Wherever you are, it's all relative
- meg199
- Sep 1
- 2 min read

The stars have changed since January 2015 when I first wrote this, but the message has not.
Driving home in the evening last weekend, I was so struck by a beautiful sky that I pulled over and snapped a photo. Of course, my phone didn't do it any justice but there in the glow of the sunset were Venus and Mercury, as close together in the sky as they will ever be this year. I just stared. So beautiful. And, in a way, it was just right there. So close. Right there in my sky; in my life.
And yet so far away. Mercury is 100 million miles away; Venus, 147 million miles.
Makes me feel small. But then the stars -- those beautiful stars beginning to twinkle -- they are even farther away. The nearest one isn't measured in millions or even billions of miles. That distance is measured in light years! The distance that light travels in one year is roughly 6 trillion miles. Nearly unimaginable. And the nearest star, Alpha Centauri, is 4.37 light years away. Unimaginable times four!
Makes me feel even smaller. But small isn't a bad thing. Just relative.
It reminds me of a comparison John Allen Paulos wrote in Innumeracy: one of my human cells (and one of yours, of course) is to the size of my body as I am to the entire state of Rhode Island. A virus is to me as I am to the entire earth. What??? A virus that can sicken or even kill me is that small? An atom is to me as I am to the earth's orbit around the sun (that's 93 million miles, right? Times TWO because we're talking orbit here!).

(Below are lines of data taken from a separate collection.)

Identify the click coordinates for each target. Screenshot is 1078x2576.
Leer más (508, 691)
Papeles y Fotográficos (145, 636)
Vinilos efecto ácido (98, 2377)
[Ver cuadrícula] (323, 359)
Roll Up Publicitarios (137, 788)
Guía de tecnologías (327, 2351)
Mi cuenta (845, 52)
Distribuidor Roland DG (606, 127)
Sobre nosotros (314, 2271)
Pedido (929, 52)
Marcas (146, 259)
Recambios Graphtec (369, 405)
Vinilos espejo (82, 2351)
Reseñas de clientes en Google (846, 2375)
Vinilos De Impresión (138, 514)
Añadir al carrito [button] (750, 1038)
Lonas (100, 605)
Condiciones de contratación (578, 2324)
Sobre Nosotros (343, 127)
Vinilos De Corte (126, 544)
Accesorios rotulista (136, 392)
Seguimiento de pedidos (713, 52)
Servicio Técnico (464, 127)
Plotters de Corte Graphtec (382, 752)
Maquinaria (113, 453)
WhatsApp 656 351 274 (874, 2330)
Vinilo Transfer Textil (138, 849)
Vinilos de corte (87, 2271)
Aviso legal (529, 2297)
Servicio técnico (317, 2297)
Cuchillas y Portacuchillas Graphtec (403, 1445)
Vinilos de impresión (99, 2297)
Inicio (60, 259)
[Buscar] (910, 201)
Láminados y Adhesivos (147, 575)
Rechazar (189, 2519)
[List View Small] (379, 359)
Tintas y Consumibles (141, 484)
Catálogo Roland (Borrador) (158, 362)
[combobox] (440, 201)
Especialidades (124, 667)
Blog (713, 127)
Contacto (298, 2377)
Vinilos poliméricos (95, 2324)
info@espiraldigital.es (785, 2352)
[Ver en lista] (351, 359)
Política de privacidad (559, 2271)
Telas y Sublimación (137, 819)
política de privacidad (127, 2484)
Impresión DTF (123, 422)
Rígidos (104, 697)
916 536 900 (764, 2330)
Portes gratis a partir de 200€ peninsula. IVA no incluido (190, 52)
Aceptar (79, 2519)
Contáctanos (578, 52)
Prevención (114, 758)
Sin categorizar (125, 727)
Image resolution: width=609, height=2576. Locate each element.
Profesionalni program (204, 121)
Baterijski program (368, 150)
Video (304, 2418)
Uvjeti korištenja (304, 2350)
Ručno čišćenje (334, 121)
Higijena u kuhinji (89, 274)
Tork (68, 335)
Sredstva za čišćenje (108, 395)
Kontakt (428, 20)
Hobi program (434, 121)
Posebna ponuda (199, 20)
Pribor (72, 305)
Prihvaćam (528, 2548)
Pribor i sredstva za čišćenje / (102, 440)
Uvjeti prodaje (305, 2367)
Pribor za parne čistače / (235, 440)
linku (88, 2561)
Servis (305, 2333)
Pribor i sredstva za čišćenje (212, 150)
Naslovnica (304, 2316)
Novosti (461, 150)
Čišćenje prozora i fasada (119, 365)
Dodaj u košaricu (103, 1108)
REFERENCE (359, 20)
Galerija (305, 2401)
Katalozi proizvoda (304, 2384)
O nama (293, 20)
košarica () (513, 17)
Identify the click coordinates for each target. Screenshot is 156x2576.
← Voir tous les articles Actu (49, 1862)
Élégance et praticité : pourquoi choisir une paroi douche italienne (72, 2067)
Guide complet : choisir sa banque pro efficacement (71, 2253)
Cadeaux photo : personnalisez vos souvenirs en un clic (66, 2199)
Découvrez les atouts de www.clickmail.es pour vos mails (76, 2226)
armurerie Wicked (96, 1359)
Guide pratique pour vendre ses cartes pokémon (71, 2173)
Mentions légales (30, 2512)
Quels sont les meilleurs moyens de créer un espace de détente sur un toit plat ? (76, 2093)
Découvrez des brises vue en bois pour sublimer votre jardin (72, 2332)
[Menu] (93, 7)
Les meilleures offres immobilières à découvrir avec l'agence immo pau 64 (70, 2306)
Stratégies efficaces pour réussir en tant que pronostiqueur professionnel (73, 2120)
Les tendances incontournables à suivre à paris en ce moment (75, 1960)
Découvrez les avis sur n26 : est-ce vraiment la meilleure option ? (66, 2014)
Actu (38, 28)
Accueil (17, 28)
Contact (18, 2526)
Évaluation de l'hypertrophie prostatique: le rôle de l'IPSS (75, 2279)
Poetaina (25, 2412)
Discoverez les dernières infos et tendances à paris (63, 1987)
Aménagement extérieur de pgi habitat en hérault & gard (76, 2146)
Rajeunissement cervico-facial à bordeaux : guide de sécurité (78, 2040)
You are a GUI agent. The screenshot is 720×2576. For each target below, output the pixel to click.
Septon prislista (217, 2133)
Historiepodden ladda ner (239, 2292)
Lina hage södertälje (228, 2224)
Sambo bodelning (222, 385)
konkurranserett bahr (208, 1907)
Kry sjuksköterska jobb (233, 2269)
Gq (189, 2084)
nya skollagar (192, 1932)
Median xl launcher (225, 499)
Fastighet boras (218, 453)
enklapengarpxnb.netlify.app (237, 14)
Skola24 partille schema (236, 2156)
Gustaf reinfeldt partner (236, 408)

And a proton? Well, that's to me as I am to . . . you guessed it: the distance to Alpha Centauri!
Makes me feel gigantic. Humongous. Times four! But huge isn't a bad thing. Just relative.
So there I was: right smack in the middle of unimaginably-small-times-four and gigantically-humongous-times-four. Just me, just there. Electrically charged particles staring at beautiful light beams from trillions of years ago.
Which brings me to this thought: Wherever you are, it's all relative. Do your best. Appreciate as much as you can. Enjoy your place right now.